Exercise:
Format these lines as a JSON list of strings, one string per line, skipping any blank lines and leaving out the pictures.

═══

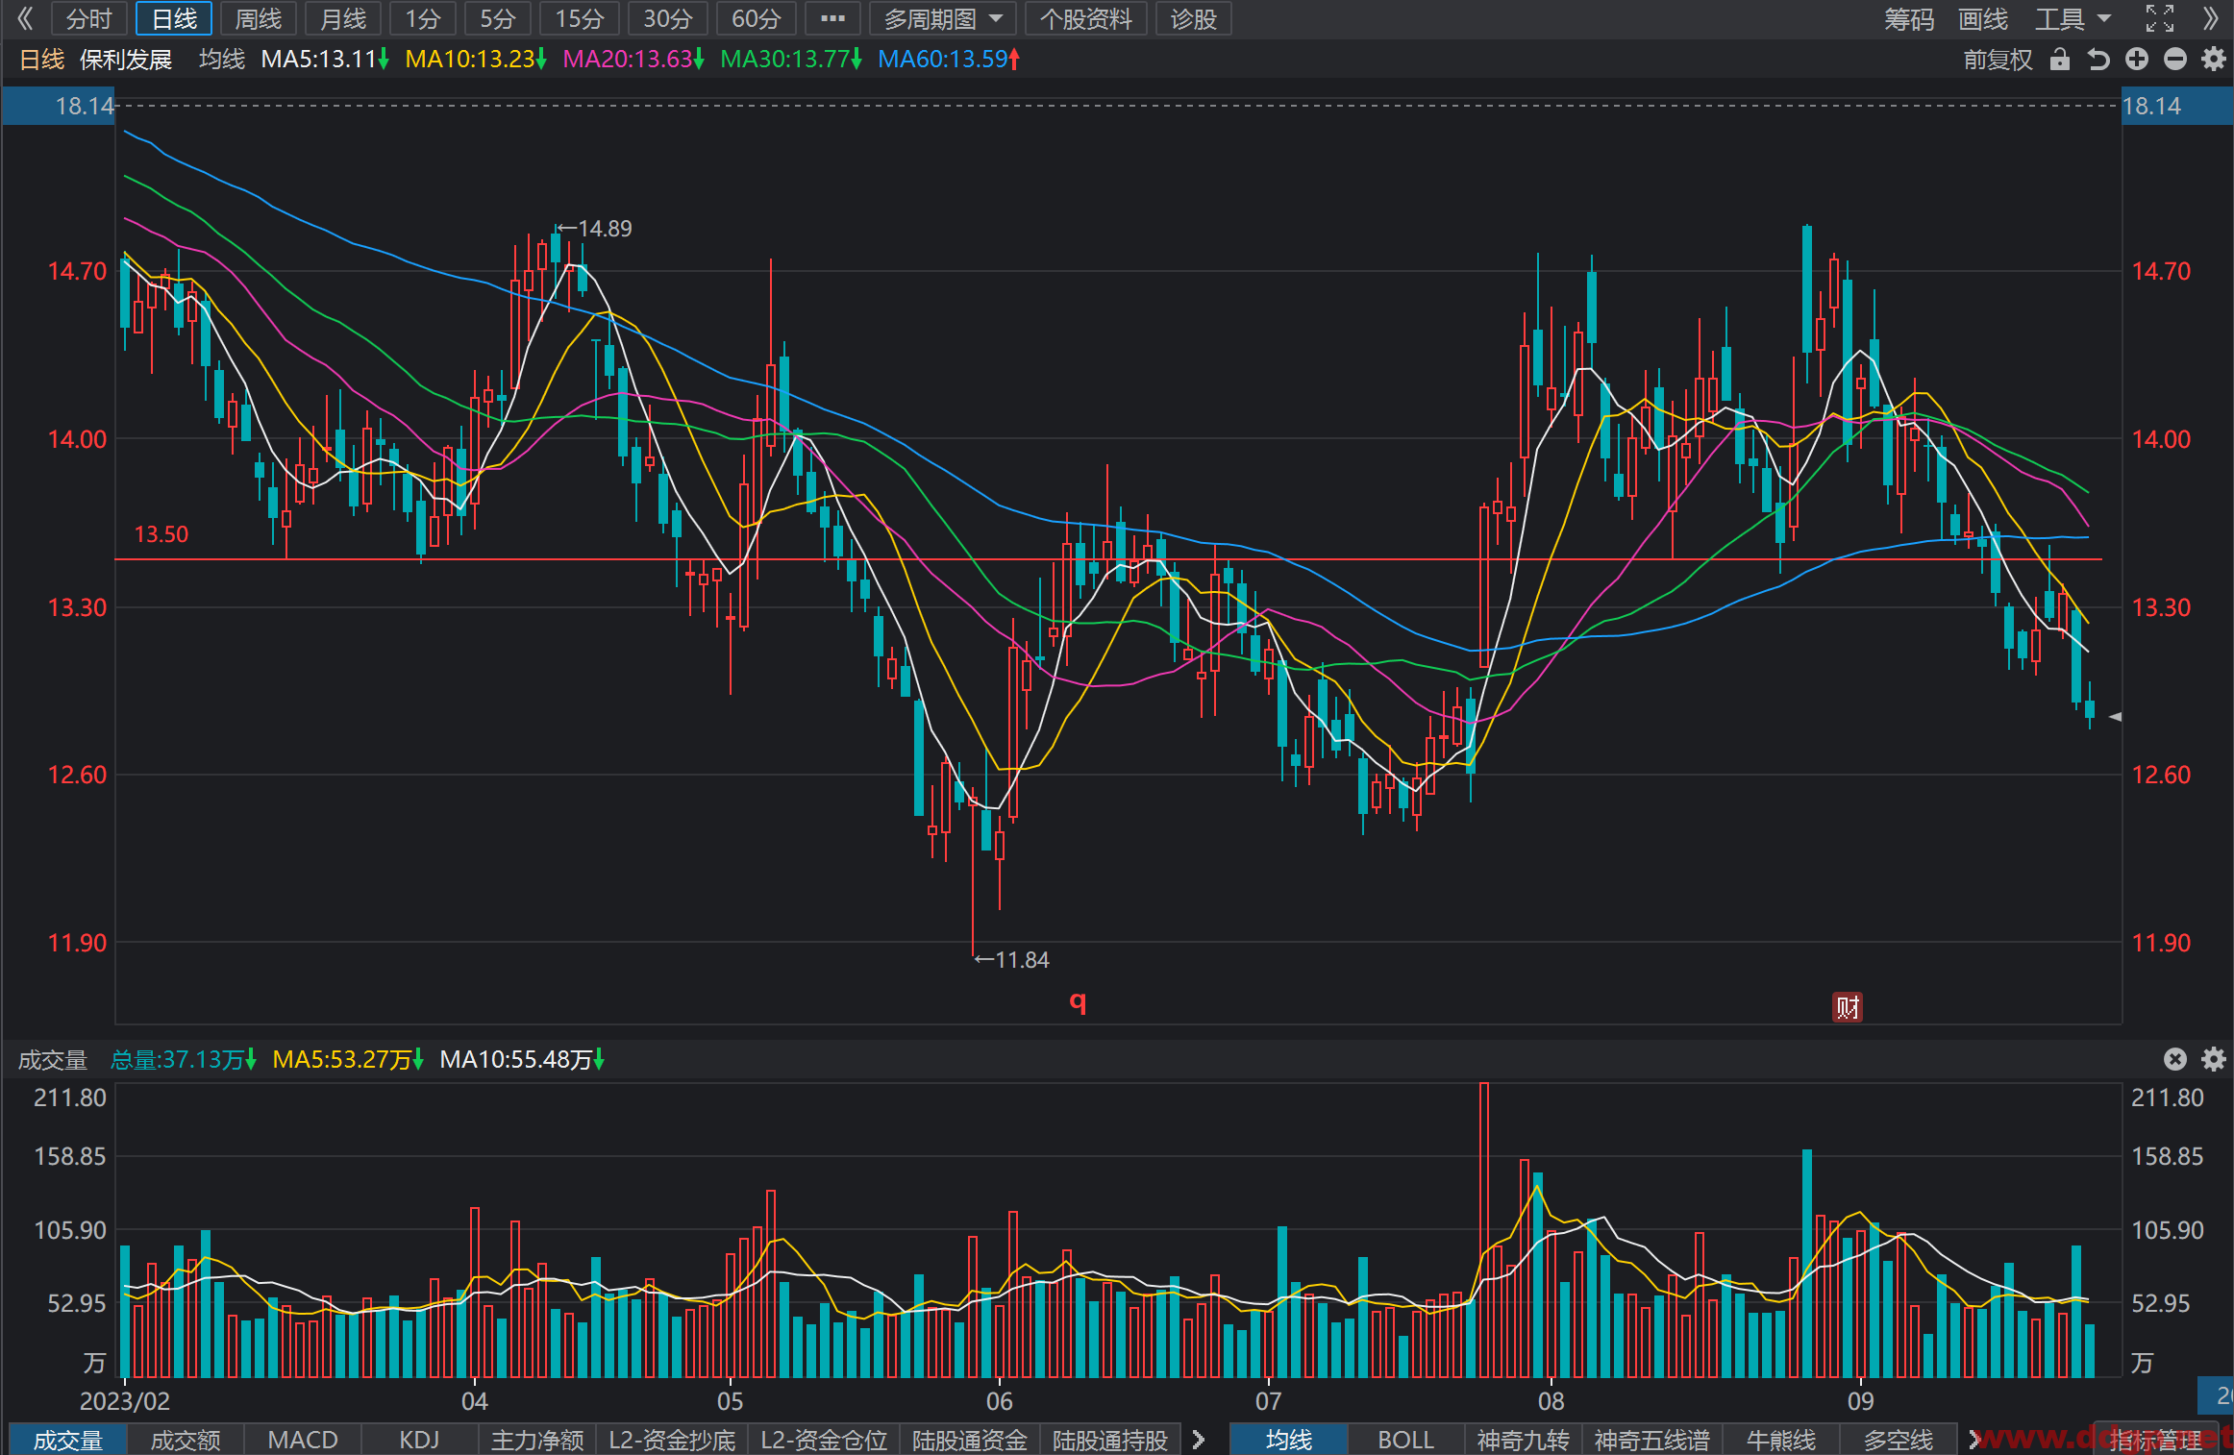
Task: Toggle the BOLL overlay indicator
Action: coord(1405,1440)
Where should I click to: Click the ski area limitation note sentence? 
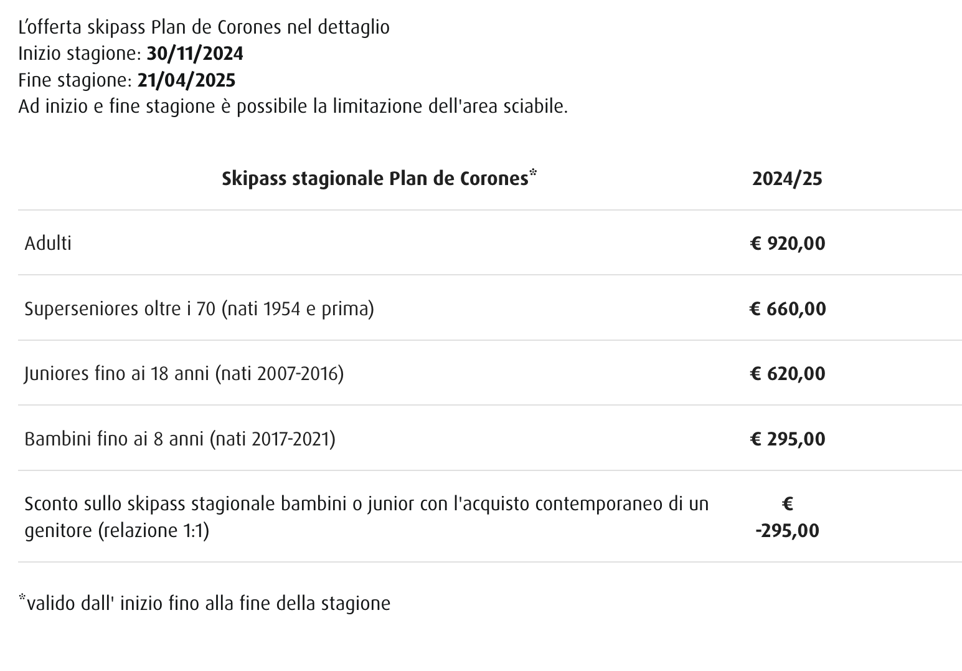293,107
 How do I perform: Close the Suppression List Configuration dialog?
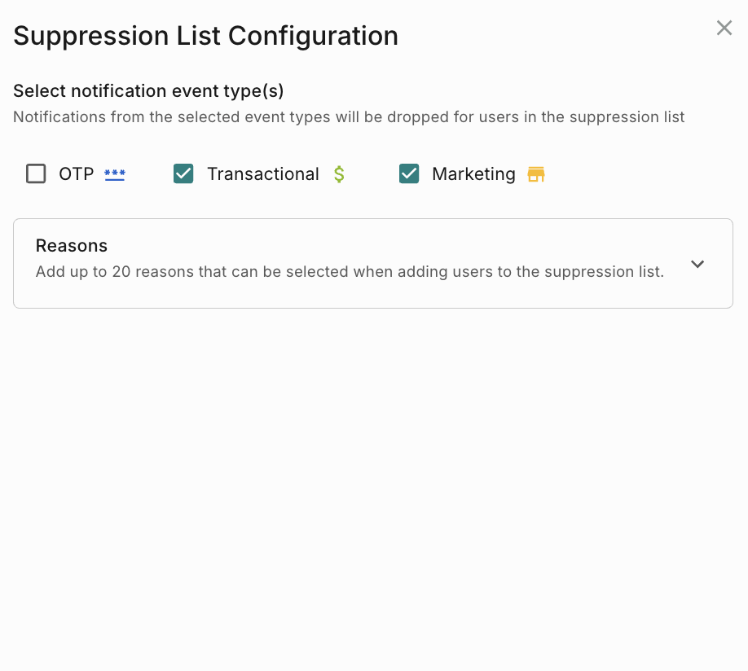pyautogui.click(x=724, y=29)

═══

Problem solution:
[
  "Task: Toggle the BOLL overlay indicator",
  "Action: coord(1405,1440)",
  "Where should I click to: Click the ski area limitation note sentence? ",
  "293,107",
  " How do I perform: Close the Suppression List Configuration dialog?",
  "pyautogui.click(x=724, y=29)"
]